**Prompt**
Reproduce all of the data word for word.

**Data extracts**
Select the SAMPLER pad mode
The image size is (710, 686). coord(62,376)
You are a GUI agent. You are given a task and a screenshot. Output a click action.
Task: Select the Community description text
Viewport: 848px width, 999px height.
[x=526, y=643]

**Task answer**
Select the SAMPLER pad mode
The image size is (710, 686). coord(62,376)
You are a GUI agent. You are given a task and a screenshot. Output a click action.
Task: Select the Community description text
Viewport: 848px width, 999px height.
[x=526, y=643]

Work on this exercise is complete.